По возрасту своему генерал принадлежал не к старшему, а к среднему поколению советских военачальников, к тому поколению, которое начало свой путь в гражданскую войну или вскоре после гражданской войны совсем ещё юными и малозаметными людьми.

Рядовой солдат, он исходил ногами ту самую донецкую степь, через которую мчался теперь на вездеходе. Сын курского крестьянина, девятнадцатилетний пастух, он начал свой воинский путь, когда уже гремела бессмертная слава Перекопа. Он стал солдатом в период ликвидации банд Махно на Украине: это был последний слабый отзвук великих битв против врагов революции. Он сражался ещё под командованием Фрунзе. В те юные годы он выдвинулся как стойкий боец. Он выдвинулся как умный боец. Но он выдвинулся не только поэтому: стойкие и умные люди не редкость в народе. Исподволь, незаметно, казалось бы даже медленно, усваивал он все то, чему учили бойцов-красноармейцев ротные политруки, батальонные и полковые комиссары — вся бесчисленная, безымённая армия работников политотделов и воинских партийных ячеек, да живёт во веки веков память об этих людях! И он не просто усваивал их науку — он перерабатывал и прочно укладывал её в своей душе. И вдруг выдвинулся среди боевых товарищей своих как человек незаурядного политического дарования.

Дальнейший путь его был прост и головокружителен, как путь любого из военачальников его поколения.

Великую Отечественную войну он начал командиром полка. За плечами его была уже Военная академия имени Фрунзе, Халхин-Гол, линия Маннергейма. Это было неслыханно много для человека его происхождения, его возраста, но как этого было ещё мало! Отечественная война сделала его полководцем. Он рос, но ещё больше того — его растили.

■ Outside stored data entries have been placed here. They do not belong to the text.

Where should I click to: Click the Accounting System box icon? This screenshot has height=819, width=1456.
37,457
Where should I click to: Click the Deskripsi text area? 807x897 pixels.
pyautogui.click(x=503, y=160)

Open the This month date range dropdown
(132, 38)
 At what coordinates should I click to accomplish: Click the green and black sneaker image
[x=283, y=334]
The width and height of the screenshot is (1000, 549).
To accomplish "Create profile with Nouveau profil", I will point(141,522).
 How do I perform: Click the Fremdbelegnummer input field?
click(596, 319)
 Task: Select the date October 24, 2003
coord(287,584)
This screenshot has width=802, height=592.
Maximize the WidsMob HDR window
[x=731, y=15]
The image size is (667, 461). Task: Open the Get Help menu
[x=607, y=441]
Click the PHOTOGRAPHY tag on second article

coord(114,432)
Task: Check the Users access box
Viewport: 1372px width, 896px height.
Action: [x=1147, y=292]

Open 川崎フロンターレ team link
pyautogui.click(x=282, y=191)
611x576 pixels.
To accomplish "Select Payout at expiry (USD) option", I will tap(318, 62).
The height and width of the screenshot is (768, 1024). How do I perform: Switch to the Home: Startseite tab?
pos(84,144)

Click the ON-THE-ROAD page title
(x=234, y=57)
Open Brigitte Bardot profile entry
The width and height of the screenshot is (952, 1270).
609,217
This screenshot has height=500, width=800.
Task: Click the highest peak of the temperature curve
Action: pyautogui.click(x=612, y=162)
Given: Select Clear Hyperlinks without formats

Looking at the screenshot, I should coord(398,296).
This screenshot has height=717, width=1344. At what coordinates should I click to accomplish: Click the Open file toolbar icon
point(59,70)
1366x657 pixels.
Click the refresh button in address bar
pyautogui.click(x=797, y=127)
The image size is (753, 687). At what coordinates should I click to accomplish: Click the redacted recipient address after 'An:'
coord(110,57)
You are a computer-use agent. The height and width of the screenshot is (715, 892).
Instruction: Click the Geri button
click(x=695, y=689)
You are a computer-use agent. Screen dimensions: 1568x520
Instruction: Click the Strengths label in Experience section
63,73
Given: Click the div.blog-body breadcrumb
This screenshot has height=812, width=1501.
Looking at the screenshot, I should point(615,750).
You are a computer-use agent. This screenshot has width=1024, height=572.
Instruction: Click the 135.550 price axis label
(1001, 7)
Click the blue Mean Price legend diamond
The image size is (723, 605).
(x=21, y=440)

Его растили теперь на опыте великой войны, как растили когда-то в военном училище, потом в академии, а потом на опыте двух малых войн.

Поразительным было это новое ощущение, сознание самого себя, крепнущее в ходе войны, несмотря на всю горечь отступления. Солдат наш лучше, чем солдат противника, не только в смысле морального превосходства, — какие могли быть здесь сравнения! — а просто в военном смысле. Наши командиры неизмеримо выше не только по своей политической сознательности, но и по военному образованию, по свойству быстро схватывать новое, применять практический опыт разносторонне. Военная техника не хуже, а в известной части даже лучше, чем у противника. Военная мысль, создавшая все это и направляющая все это, исходит из великого исторического опыта, но в то же время она нова, смела, как породившая её революция, как это невиданное в истории советское государство, как гений людей, сформулировавших и претворивших в жизнь эту мысль, — она парит на крыльях орлиных. А приходится все-таки отступать. Противник берет пока что числом, внезапностью, жестокостью, не поддающейся нормальным определениям совести, берет всякий раз предельным напряжением сил, когда уже не думают о резервах.

Как и многие советские военачальники, генерал довольно рано понял, что эта война, больше чем какая-либо война в прошлом, — война резервов людских, материальных. Их нужно было уметь создавать в ходе самой войны. Ещё сложнее того было ими оперировать: распределять во времени, направлять туда, куда надлежит. Разгром противника под Москвой, его поражение на юге говорили не только о превосходстве нашей военной мысли, нашего солдата, нашей техники, — ещё больше они говорили о том, что великие резервы народа, государства в бережливых руках, умелых руках, в золотых руках.